Whoever you are, and wherever you live, connect to nature and make a difference!


Comments (10)

  • Hey Sonal, Thanks for sharing World Environment Day with us, I will be sure to get out an enjoy the day.. Great Job. Chery :))
    Chery Schmidt recently posted…Start Programming Your Mind For SuccessMy Profile

  • Hi Sonal

    It is great to know about World Environment and how everyone is working towards preserving nature . Thank you for sharing this post. Take care

  • Hi Sonal,
    Great article. Enjoyed reading this, especially since I am a Canadian. “Every World Environment Day has a different global host country, where the official celebrations take place. This year it is Canada. ( more info about our 150th birthday this year)
    This year’s theme invites you to think about how we are part of nature and how intimately we depend on it. It challenges us to find fun and exciting ways to experience and cherish this vital relationship.” I will be sharing this article early this coming week.
    Kathryn Maclean recently posted…Pinterest – Many ways to attract your ideal clientsMy Profile

  • Hi Sonal,

    Amazing post that must have been a labor of love for you. Your timing, after Trump’s antic’s in France, couldn’t be more apt.

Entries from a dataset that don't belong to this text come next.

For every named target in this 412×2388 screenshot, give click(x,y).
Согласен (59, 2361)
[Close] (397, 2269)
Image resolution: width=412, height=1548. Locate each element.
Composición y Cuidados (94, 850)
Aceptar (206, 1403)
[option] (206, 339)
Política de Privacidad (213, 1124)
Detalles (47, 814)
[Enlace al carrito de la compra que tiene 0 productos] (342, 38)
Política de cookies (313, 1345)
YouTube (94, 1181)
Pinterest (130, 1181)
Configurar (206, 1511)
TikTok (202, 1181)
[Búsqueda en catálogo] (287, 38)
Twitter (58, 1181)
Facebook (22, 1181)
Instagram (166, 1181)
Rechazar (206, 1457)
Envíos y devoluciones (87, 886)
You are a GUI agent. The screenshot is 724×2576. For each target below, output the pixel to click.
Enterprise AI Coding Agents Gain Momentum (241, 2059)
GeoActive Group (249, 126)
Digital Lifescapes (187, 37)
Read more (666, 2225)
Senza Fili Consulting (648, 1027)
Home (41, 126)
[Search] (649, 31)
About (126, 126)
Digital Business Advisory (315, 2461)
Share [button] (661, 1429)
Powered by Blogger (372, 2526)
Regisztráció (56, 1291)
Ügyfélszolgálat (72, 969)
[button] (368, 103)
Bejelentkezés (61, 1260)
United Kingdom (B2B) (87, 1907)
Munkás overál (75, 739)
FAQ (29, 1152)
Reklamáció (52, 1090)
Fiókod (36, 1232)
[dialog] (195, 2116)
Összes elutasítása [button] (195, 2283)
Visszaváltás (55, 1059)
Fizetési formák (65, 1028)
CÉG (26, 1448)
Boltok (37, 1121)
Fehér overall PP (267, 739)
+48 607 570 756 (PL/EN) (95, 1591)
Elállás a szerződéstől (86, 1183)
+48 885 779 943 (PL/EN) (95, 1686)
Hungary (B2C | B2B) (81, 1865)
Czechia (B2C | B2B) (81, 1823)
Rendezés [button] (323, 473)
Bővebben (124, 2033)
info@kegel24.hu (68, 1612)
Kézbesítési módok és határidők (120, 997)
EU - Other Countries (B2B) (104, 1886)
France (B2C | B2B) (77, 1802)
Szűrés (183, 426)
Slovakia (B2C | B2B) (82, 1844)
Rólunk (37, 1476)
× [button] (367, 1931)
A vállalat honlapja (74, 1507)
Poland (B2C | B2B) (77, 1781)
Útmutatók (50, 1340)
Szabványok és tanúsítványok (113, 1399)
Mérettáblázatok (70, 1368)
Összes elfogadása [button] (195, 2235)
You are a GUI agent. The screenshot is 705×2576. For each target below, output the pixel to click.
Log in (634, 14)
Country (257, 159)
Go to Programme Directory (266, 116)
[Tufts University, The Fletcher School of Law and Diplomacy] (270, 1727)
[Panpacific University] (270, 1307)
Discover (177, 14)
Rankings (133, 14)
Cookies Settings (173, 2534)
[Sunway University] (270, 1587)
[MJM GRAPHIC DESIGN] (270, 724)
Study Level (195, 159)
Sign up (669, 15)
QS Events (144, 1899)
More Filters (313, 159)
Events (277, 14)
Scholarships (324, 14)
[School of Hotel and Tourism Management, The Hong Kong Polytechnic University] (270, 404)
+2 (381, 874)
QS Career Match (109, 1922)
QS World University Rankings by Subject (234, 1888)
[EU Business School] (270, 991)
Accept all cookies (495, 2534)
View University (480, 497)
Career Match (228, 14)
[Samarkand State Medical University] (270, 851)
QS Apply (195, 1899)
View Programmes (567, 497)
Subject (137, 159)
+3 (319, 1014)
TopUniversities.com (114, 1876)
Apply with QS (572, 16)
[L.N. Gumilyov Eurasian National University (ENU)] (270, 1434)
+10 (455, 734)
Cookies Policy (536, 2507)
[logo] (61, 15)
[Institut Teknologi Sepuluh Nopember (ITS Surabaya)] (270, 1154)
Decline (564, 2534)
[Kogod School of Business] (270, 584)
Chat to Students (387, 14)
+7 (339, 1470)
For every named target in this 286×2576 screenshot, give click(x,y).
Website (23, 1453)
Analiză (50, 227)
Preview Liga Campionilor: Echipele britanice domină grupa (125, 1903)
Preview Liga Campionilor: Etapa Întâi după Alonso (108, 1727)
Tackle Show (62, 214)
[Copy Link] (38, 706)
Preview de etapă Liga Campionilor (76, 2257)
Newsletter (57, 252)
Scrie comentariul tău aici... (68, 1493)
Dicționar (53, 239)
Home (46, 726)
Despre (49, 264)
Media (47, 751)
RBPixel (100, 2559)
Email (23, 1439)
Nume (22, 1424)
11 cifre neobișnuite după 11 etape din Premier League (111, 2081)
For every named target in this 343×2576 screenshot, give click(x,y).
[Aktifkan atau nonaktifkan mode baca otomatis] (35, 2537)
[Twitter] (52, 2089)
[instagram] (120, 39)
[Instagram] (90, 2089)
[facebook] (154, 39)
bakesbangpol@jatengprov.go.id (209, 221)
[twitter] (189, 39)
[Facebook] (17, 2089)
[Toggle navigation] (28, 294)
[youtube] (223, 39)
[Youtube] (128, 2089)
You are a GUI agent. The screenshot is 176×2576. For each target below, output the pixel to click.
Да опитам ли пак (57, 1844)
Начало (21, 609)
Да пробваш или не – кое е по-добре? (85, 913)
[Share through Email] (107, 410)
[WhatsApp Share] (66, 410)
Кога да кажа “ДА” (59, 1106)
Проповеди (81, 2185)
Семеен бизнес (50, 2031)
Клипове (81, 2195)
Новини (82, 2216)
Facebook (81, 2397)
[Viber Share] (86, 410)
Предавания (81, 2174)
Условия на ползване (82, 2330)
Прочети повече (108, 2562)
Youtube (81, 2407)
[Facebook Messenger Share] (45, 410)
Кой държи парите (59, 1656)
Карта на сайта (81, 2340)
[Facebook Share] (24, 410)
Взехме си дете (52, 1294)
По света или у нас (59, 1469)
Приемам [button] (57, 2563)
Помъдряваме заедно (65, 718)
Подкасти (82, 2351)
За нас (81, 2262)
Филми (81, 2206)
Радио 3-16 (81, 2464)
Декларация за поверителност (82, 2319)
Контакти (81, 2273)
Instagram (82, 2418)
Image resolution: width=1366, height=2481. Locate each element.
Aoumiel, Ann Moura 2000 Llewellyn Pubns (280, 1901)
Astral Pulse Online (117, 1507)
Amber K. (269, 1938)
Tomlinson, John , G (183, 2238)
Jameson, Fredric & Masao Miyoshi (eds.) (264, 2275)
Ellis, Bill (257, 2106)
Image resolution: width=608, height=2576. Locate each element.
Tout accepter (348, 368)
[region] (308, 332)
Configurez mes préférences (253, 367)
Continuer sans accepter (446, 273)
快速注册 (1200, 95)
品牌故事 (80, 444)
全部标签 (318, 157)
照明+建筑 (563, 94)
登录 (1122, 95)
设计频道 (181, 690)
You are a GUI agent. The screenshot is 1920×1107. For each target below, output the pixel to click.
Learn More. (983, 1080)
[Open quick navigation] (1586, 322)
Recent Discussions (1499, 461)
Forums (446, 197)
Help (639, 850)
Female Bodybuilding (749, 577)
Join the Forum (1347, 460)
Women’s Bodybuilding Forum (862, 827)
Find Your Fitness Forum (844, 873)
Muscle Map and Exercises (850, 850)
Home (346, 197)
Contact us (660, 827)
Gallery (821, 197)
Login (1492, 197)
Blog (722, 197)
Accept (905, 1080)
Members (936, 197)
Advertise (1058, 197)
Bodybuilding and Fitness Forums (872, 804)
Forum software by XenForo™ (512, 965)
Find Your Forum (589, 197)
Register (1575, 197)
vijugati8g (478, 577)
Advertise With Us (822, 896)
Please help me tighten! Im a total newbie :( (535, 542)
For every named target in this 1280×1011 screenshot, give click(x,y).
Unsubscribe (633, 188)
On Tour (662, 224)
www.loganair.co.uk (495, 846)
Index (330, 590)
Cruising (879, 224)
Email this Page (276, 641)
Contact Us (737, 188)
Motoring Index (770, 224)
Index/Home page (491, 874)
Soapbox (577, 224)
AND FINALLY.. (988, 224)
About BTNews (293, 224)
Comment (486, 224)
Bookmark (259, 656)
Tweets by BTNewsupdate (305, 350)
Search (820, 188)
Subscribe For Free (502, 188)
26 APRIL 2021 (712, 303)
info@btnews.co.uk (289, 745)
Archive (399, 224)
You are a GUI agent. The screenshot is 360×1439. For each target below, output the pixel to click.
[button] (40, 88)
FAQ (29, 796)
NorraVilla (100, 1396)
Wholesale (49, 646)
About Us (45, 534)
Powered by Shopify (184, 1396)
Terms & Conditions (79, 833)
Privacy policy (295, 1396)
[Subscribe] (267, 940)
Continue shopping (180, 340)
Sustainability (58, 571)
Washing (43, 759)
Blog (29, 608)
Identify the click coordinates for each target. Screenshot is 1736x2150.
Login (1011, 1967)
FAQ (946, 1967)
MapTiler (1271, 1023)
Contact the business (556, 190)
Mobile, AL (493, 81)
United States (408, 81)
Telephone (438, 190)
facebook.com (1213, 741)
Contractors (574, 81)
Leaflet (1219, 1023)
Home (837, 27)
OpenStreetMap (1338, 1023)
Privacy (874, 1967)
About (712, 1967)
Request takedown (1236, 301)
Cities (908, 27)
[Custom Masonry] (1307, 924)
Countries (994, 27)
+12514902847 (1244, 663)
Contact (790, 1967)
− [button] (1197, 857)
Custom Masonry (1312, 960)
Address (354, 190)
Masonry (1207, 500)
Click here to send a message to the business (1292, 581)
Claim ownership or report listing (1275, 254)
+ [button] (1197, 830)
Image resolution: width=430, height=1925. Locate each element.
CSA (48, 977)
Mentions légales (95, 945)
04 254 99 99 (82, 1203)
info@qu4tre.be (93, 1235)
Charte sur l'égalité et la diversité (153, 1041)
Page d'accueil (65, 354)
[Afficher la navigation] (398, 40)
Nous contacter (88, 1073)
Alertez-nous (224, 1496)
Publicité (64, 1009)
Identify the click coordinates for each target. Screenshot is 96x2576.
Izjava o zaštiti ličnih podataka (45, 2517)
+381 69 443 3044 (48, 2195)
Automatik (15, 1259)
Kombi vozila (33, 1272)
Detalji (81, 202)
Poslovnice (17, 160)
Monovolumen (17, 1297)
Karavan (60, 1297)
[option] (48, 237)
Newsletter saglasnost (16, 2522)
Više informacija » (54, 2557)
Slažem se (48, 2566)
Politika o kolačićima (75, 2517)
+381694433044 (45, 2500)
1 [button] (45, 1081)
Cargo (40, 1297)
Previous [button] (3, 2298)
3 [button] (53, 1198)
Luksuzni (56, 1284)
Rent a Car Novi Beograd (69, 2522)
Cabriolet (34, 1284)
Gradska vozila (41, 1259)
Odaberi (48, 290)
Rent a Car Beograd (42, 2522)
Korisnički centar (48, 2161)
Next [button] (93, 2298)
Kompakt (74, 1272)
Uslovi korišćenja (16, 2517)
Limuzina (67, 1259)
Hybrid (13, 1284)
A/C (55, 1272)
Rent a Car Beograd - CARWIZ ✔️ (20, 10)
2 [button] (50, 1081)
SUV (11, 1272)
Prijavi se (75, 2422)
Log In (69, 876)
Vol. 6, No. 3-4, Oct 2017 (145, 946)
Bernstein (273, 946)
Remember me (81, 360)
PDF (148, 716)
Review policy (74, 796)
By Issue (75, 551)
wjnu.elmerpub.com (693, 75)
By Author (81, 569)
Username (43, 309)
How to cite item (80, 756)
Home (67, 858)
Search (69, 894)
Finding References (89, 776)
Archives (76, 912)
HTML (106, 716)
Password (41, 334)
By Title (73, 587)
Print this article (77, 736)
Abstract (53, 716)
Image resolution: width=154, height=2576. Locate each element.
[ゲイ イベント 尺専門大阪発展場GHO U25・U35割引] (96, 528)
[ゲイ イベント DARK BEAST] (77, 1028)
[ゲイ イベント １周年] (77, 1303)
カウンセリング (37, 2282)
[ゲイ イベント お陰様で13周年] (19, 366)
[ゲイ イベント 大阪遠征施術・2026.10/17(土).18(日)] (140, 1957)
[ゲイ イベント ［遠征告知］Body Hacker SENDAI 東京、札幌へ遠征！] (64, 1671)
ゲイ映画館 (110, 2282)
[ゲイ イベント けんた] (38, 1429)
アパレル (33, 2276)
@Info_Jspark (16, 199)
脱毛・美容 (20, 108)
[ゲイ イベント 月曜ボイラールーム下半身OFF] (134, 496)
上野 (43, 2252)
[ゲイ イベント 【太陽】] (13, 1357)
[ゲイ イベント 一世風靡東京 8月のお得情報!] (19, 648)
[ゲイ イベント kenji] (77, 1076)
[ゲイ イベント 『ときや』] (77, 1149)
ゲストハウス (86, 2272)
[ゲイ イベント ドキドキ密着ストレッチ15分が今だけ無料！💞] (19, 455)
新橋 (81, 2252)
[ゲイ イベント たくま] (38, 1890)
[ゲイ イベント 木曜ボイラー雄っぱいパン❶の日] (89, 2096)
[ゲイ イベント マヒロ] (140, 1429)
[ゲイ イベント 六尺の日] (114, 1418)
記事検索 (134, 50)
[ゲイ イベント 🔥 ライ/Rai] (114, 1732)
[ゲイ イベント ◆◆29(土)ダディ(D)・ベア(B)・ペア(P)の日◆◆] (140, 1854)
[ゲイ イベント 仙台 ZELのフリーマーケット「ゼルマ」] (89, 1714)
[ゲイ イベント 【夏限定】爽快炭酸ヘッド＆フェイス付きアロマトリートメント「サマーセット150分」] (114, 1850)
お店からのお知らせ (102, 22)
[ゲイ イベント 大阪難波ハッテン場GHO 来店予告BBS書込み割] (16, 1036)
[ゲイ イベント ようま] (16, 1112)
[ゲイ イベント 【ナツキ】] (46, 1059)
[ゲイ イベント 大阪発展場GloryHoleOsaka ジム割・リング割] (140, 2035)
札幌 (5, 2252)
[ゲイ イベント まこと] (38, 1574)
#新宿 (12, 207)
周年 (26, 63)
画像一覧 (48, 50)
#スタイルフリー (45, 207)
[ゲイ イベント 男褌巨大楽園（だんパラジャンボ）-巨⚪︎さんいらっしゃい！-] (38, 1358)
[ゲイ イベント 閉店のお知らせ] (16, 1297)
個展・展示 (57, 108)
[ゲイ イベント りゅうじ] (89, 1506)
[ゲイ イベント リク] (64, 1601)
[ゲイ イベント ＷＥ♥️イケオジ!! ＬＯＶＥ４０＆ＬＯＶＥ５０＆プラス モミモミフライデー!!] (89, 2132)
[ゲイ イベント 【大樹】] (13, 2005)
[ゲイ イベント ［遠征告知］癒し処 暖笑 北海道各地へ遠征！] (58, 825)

    Having grown up on a small farm where we tried to recycle everything we used, I can really relate to the quote of Native American, Sitting Bull. Thanks for doing your part to make our world a better place,
    Edward
    Edward Thorpe recently posted…Five Reasons Yoga Will Extend and Enhance Your LifeMy Profile

  • Hi Sonal,
    You always write such engaging posts. I didn’t know there was a world environment day. Just this past week I finally went downstairs to walk on the ocean sand and dip my feet in the water as I walked. In one direction there were hoards of people. In the other direction, hardly any people. And then I would see 1 bird, alone by itself. One was obviously enjoying the feel of the water on its legs. What a joy to just feel the water on my feet, let my feet sink into the sand, watch the waves come pouring in. Such effortless beauty and peace. That time spent enjoying the ocean and the lone birds quickly calmed my mind and gave me renewed energy for my tasks.

    Warmly,

    Dr. Erica

    • Author

      Hi Erica

      Thanks for your wonderful feedback. Well I could imagine how much you must have enjoyed. After reading it i just felt like going to the place and feel the moving water and enjoy the beauty of nature.